Slide 19 - Quizvraag
19. De meest voorkomende oorzaak van een luchtweg obstructie (= blokkade) bij een bewusteloze volwassen patiënt is:
A
Luchtweg obstructie door vreemde voorwerpen
B
Door de tong
C
Door trauma
D
Buikpijn
Slide 20 - Quizvraag
20. Borstcompressies moeten worden uitgevoerd met een snelheid van ongeveer ........ compressies per minuut en een verhouding van ..... compressie ten opzichte van ....... beademingen.
A
100/120 – 30 – 2
B
60/80 – 30 – 2
C
100/120 – 30 – 15
D
60/100 – 2 - 30
Slide 21 - Quizvraag
21. De meeste bloedingen kunnen gemakkelijk worden bedwongen door
A
Een tourniquet
B
Drukpunten
C
Directe druk op de wond uitoefenen
D
Nooddiensten waarschuwen
Slide 22 - Quizvraag
22. Hoe krijgen alle delen van het lichaam (organen, weefsels) zuurstof?
A
Doordat je ademt
B
Doordat zuurstofrijk bloed vanuit de longen met voldoende bloeddruk door het lichaam gepompt wordt
Slide 23 - Quizvraag
23. Wat is shock?
A
Wanneer je enorm bent geschrokken spreken we van shock
B
Wanneer je bloeddruk sterk daalt waardoor er niet voldoende zuurstof wordt rondgepompt spreken we van shock
Slide 24 - Quizvraag
24. Wat zorgt ervoor dat lichaamsweefsels onvoldoende zuurstof krijgen:
A
Beroerte
B
Gewijzigd bewustzijns niveau
C
Hypothermie
D
Shock
Slide 25 - Quizvraag
25. Een patiënt wiens huid blauw, koud en klam is, die onrustig is en daarbij een oppervlakkige ademhaling heeft met een snelle en zwakke pols, lijdt waarschijnlijk aan:
A
Oververhitting
B
Shock
C
Hypothermie
D
Suikerziekte
Slide 26 - Quizvraag
26. De hulpverlening van een patiënt met shock bestaat uit:
A
Altijd zo snel mogelijk een epi-pen gebruiken
B
De patiënt te drinken geven als hij / zij daar om vraagt
C
De patiënt laten liggen en warm houden
D
Alle bovenstaande antwoorden zijn goed
Slide 27 - Quizvraag
27. De AED
A
Brengt het hart weer op gang
B
Stopt het fibrilleren van het hart
C
Zorgt ervoor dat je niet meer hoeft te reanimeren
D
Hoef je niet aan te sluiten als de ambulance al onderweg is
Slide 28 - Quizvraag
28. Wat is anafylaxie?
A
Een ziekte die je krijgt door het nemen van anabolen
B
Een andere benaming voor shock
C
Een ernstige allergische reactie die kan leiden tot shock
Slide 29 - Quizvraag
29. Bij anafylaxie behandel je de patiënt door
A
deze zo snel mogelijk een epi-pen injectie te geven en daarna te laten drinken.
B
de patiënt gerust te stellen, iets te drinken te geven en 112 te bellen.
C
de patiënt gerust te stellen, 112 te bellen, te vragen of hij een epi-pen heeft en deze kan gebruiken, de epi-pen van de patiënt zelf te zetten als de patiënt dit niet kan, de patiënt in de shockpositie op de grond te leggen.
Slide 30 - Quizvraag
30. Een patiënt heeft een ernstige allergische reactie (anafylaxie).

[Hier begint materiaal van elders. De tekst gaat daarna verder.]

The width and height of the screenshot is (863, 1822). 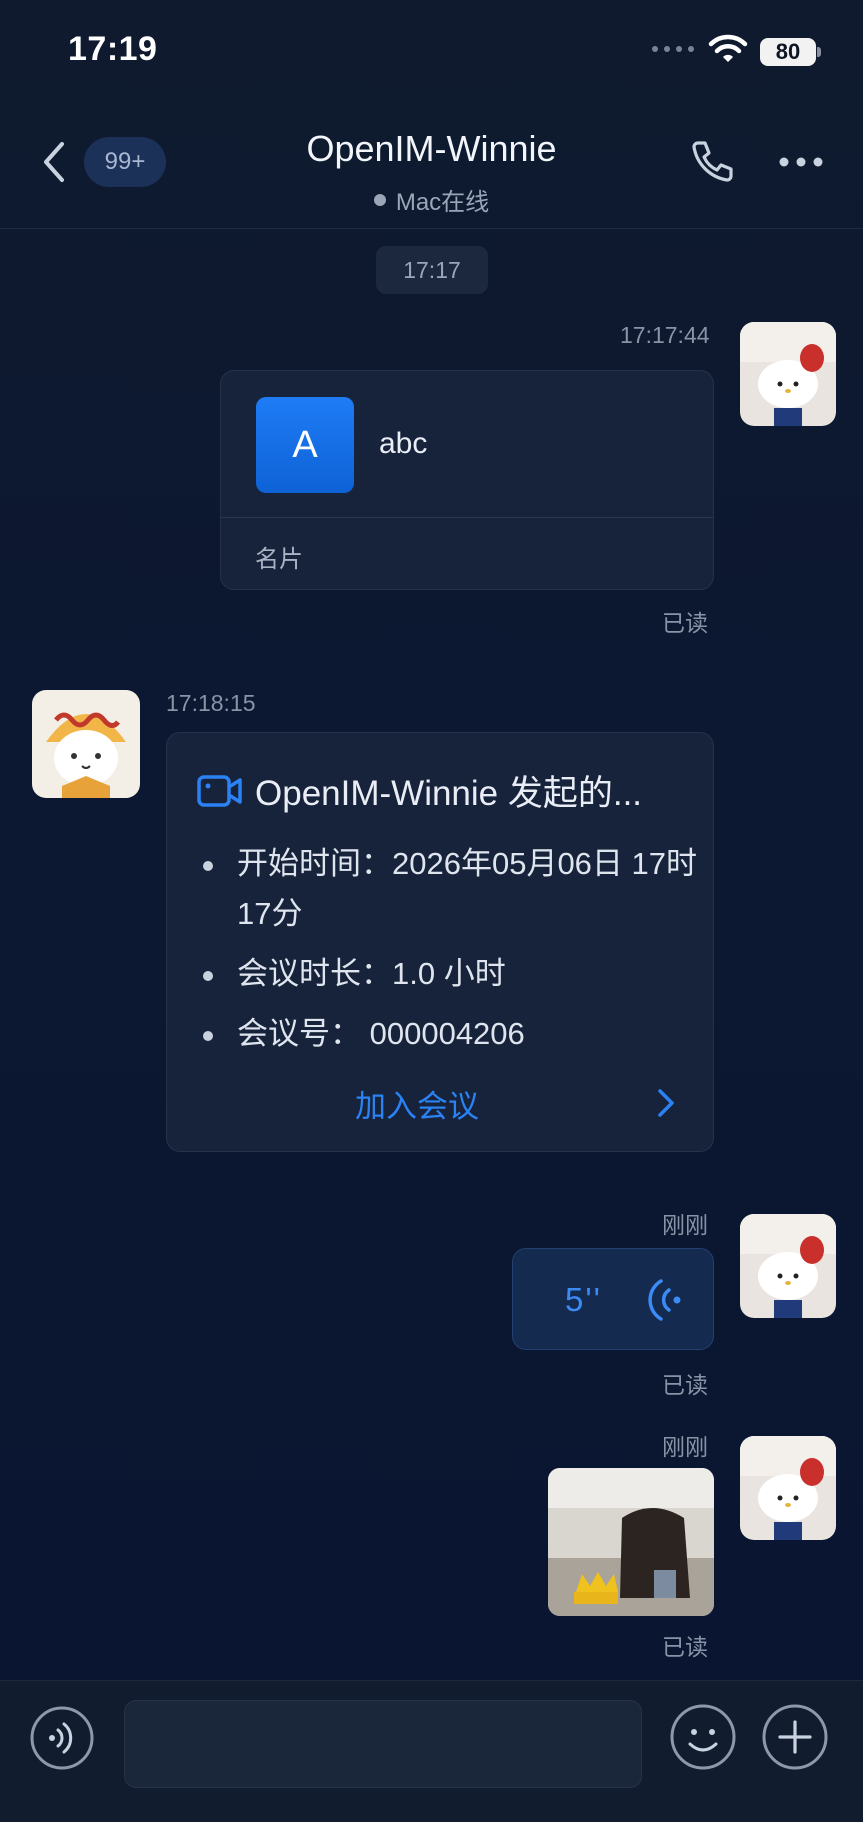 What do you see at coordinates (432, 228) in the screenshot?
I see `header-divider` at bounding box center [432, 228]. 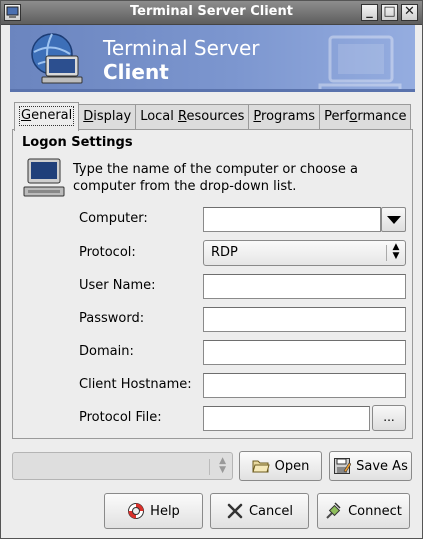 What do you see at coordinates (410, 12) in the screenshot?
I see `close-icon: ✕` at bounding box center [410, 12].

Je hebt de epi-pen gezet en de patiënt heeft het minder benauwd. Je hoeft geen 112 meer te bellen.
A
Dit is juist. Als de patiënt opknapt is 112 niet meer nodig.
B
Dit is onjuist. De epi-pen vertraagt de anafylaxie, maar lost het probleem niet op. Noodhulp blijft nodig.